## Source
——

JuheonYi / WESPE-TensorFlow

TensorFlow implementation of "Weakly Supervised Photo Enhancer for Digital Cameras"
53 stars 10 forks source link

Mode collapse #4

Open hcl14 opened 5 years ago

hcl14 commented 5 years ago

Hi,

I wanted to share the way to help with this problem:

Training seems to suffer from mode collapse (when trained wrong, enhanced image looks like negatively processed image). When Enhanced-Original PSNR seems to stay below 10 dB during training, stopped the training and started from beginning again.

Restarting did not help me. I was trying to do semi-supervised colorization with my images and some colorful photos collected from Google. What helped me, was adding a strong penalty on generated image histogram to make it not deviate much from original. Here I used grayscale which is a sum of channels for simplicity, but you could try with each color channel separately, etc. In WESPE_DIV2K.py:

# get histogram of a batch
    def histogram(self, img):
        # img is 0-1
        img1 = tf.image.rgb_to_grayscale(img) # rgb_weights = [0.2989, 0.5870, 0.1140]
        img1 = tf.squeeze(img1, -1) # remove last dim = 1
        values_range = tf.constant([0., 255.], dtype = tf.float32)
        histogram = tf.histogram_fixed_width(img1*255.0, values_range, nbins=25)
        return histogram

And then add histogram to content loss in build_generator_loss():

# content loss (vgg feature distance between original & reconstructed)
        original_vgg = net(self.vgg_dir, self.phone_patch * 255)
        reconstructed_vgg = net(self.vgg_dir, self.reconstructed_patch * 255)

——

## Dataset excerpt
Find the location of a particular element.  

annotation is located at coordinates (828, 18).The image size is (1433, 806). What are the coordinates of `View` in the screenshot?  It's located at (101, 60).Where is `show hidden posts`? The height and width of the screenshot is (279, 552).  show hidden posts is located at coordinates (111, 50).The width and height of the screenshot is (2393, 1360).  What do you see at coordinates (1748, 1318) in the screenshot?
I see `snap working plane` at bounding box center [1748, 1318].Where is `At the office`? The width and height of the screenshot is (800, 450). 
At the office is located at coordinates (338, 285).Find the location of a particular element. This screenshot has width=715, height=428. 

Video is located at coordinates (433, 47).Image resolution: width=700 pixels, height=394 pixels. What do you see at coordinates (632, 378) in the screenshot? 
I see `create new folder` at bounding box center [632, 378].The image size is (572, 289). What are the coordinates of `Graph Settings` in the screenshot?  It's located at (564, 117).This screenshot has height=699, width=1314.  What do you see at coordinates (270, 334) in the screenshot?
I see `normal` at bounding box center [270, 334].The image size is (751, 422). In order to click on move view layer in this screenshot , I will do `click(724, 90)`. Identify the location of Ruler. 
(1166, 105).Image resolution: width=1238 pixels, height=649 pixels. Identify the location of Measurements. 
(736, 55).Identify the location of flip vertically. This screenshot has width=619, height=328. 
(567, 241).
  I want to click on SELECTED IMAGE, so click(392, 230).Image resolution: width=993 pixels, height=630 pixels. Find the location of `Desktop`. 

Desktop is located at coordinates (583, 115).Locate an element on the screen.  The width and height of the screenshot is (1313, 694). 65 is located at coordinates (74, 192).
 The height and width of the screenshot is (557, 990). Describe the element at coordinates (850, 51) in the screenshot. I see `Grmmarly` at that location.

——

## Problems to work on
a - Using the mode collapse thread, rewrite the paragraph beginning "Restarting did not help me" as a short bulleted list that keeps its main facts.
b - According to the mode collapse thread, how many bins does the histogram function use?
c - In the mode collapse thread, swap "batch" for "minibatch" and write out the passage starting with "# get histogram" and going on through "dtype = tf.float32)".

## Completed exercise
a -
- Restarting the training did not help.
- The goal was semi-supervised colorization using the poster's own images and colorful photos collected from Google.
- What helped was a strong penalty on the generated image's histogram, so it would not deviate much from the original.
- For simplicity, grayscale (a sum of channels) was used, but each color channel could be tried separately.
- The change goes in WESPE_DIV2K.py.

b - 25 bins.

c -
# get histogram of a minibatch
    def histogram(self, img):
        # img is 0-1
        img1 = tf.image.rgb_to_grayscale(img) # rgb_weights = [0.2989, 0.5870, 0.1140]
        img1 = tf.squeeze(img1, -1) # remove last dim = 1
        values_range = tf.constant([0., 255.], dtype = tf.float32)